Pete used his Gamefly account to get me a copy of F.E.A.R. for the 360. This is a shooter of relatively high reputation, mostly on the strength of its special rendering effects and yet another implementation of “bullet time” slow-motion massacre technology.
Unfortunately, I am not feeling very motivated to continue with the game after my first impression. I know this is shallow of me, but I have a lot of games and little time, so if a game is not good immediately, there is little point in going on.
Here’s how the first 20 minutes of F.E.A.R. played out.
1. One minute of various logo sreens.
2. Press start.
3. Five minutes of opening cut scene with a spooky little girl, name credits, and some more logos.
4. Second opening cut scene to set up first mission.
5. Arrive by car at a building with many gray hallways. Run around in the hallways for about five minutes. Shoot one rat, woohoo!. Meet up with your partner. Spooky out of body experience. Run around a bit more.
6. Partner tells you to go look around. Run around to the roof of the building for about five minutes. Some guy jumps you, setting up another expository cut scene with a lot of dialog you can’t quite make out. You can’t make it out because you have to play after the kid is in bed with the sound turned low and the game has no subtitles. Therefore, you have no idea what the exposition was about. No matter. It was probably stupid anyway.
7. Helicopter ride to the next mission. 2 minutes.
8. Play “find the switch” game for 2 more minutes.
9. Spooky cut scene, run into another old building with gray walls. WHOAH! Drone soldiers! Finally the shooting starts.
Let’s summarize. In the first 20 minutes of the game, I shot a rat. 20 minutes into Resident Evil 4 I had already been mauled by a mob of flesh eating zombie people. 20 minutes into Halo I was on a ship being attacked by aliens who were on fire. No wait, the ship was on fire. 20 minutes into Half-Life 2 I was running for my life on the roof of a building. You get the idea. 20 minutes is a long time in a game like this. You have to have something set up by then or I will put your game down and never pick it up again. We who want to shoot things in the head are not patient.
I realize that the developers were attempting to set up a compelling atmosphere and plot. What they succeeded in doing is making the first 20 minutes of their game really boring and tedious. F.E.A.R. did not help its cause by not really improving once the action began. The NPC dialog is all the same. The heavily hyped A.I. is sluggish and not very fun to fight against. The environments are all the same gray buidings filled with metal barrels and wooden crates. I expect the game to become even more repetitive and tedious as time goes on. I might try to tough it out for another hour, but so far I think that my first impressions of this game will be my last.
Good shooters seem rare these days. I wonder if the genre has lost something or if I’ve just become too jaded to deal with its conventions. It’s probably some of both. Maybe playing too much Final Fantasy makes it impossible for you to enjoy a shooter. Maybe Halo 3 will fix everything. Here’s hoping it starts out better than this.

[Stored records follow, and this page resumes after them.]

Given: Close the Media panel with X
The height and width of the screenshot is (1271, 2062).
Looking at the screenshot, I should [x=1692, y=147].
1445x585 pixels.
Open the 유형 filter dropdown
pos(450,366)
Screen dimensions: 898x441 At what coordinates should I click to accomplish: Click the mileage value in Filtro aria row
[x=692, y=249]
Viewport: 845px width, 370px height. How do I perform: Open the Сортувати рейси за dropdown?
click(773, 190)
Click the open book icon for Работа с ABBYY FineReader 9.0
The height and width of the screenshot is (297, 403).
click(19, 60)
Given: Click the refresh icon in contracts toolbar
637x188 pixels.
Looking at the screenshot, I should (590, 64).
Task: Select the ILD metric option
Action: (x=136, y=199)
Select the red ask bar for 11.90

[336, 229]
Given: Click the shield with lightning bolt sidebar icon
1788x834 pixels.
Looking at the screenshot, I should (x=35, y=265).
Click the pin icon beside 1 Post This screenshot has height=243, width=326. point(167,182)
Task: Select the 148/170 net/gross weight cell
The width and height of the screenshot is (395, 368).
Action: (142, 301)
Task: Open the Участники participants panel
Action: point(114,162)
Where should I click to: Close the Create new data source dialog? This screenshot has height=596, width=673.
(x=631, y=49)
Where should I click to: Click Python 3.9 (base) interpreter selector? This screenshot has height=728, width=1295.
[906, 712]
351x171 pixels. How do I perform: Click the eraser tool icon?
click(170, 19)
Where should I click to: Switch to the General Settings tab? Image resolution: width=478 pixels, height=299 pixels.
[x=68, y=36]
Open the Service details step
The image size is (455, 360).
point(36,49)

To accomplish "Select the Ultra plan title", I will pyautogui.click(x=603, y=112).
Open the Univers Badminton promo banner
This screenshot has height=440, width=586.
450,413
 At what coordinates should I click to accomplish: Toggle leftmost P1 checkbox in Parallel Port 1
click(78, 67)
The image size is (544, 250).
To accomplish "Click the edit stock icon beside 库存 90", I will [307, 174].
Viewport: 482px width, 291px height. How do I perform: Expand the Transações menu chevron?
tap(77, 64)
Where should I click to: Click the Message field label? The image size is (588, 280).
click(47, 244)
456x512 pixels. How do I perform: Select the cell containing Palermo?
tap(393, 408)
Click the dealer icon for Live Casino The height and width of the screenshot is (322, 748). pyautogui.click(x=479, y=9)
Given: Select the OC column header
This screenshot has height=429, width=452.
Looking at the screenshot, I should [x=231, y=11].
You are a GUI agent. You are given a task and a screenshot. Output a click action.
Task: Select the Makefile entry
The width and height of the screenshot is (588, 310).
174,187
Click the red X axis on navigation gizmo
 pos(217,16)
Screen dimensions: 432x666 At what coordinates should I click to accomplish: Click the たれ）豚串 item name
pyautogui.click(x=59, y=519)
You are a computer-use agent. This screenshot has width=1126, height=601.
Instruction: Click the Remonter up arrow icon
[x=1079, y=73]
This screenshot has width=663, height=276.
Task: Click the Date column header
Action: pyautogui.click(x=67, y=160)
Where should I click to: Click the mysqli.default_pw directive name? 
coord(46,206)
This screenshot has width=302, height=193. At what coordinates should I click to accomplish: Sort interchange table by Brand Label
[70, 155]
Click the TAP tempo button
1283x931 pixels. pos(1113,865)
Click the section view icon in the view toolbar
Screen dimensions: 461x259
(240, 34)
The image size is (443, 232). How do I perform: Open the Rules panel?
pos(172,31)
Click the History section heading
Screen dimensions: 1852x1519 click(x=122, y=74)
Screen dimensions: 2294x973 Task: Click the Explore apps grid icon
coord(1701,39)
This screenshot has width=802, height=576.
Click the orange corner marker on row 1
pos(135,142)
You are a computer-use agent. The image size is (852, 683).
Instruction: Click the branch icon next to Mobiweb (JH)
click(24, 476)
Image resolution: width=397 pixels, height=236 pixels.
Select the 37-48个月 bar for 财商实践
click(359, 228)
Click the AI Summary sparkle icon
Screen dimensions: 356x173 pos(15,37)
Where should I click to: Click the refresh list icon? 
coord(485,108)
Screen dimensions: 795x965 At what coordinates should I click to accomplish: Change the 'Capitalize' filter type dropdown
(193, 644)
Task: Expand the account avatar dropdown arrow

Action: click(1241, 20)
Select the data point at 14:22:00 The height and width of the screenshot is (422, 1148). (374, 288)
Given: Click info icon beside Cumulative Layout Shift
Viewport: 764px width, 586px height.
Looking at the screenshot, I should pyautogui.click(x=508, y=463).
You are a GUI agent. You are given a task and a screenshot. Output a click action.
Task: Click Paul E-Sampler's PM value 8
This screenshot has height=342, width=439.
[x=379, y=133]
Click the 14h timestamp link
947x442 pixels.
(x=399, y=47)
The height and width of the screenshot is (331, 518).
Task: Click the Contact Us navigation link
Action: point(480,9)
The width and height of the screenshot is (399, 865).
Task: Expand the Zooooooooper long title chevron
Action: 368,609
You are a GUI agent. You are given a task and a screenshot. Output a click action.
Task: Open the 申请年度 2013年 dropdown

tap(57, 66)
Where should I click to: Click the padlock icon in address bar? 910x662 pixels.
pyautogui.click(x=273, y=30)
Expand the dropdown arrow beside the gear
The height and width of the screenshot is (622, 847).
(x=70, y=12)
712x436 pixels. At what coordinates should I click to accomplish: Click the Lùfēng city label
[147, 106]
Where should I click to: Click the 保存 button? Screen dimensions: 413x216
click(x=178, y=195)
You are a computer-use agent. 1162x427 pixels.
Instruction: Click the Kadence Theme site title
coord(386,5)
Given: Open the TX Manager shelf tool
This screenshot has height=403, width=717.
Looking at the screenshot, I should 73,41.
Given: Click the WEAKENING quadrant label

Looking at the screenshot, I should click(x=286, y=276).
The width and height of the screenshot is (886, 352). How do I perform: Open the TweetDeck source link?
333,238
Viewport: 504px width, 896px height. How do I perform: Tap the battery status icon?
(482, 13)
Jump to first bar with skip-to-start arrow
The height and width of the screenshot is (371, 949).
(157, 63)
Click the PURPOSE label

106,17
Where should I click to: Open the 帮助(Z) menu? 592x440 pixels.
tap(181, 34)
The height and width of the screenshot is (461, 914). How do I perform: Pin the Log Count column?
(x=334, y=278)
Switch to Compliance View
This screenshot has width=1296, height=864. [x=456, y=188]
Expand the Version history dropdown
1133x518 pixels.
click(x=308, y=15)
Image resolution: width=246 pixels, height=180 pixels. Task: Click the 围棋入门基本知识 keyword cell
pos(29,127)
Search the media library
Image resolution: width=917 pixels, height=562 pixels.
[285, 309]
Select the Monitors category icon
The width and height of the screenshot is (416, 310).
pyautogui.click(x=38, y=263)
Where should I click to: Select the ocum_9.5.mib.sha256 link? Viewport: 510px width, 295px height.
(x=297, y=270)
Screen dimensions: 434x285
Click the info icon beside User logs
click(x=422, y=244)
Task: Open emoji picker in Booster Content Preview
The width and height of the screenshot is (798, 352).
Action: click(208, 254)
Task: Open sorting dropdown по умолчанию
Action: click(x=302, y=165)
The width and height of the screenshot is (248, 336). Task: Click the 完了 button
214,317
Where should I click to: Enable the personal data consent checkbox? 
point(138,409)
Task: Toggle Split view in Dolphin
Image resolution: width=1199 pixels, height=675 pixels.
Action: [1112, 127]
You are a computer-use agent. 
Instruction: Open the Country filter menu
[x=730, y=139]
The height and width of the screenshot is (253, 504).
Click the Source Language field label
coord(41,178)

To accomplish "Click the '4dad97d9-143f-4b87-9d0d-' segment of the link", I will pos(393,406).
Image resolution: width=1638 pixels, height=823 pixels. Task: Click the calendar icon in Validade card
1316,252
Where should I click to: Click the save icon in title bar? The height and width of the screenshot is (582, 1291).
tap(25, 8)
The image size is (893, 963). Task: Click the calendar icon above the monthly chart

I think the game is OK not as good as Half-Life 2 but OK.
What is nice about the game is that it does a decent attempt to be more than a shooter. That is achieved by some clever level design which you’ll only notice if you have a little more patience with the game.
The level design is highly focused on being surprising which of course is clever, being a horror-shooter type of game. This strategy is execucted quite consequently and works nicely in my opinion. The designers worked a lot with concept of staged emptiness. One will only be attacked when least expected. A little bit like Doom 3 but in this case carried out in a much more subtle manner. I remember sneaking through a long passage of eventless dark corridor before arriving to a lit hall with some elevators circled by numerous dark corners.
The perfect stage for an ambush or a nasty boss-monster.
It took me some ten minutes to sneak around to check all the corners just to realise that the scene was without any sort of danger.
THAT made me go wauw!
Don’t bother finishing the game. I played it all in a darkened room wearing studio reference headphones and rather enjoyed the initial thrills. Unfortunately after a couple of hours it just fell back into the usual pattern:
Find switch
Shoot bad guys
Watch cut scene
…
Lose all your weapons
Acquire them all again
See above
Plus, everything looks like plastic.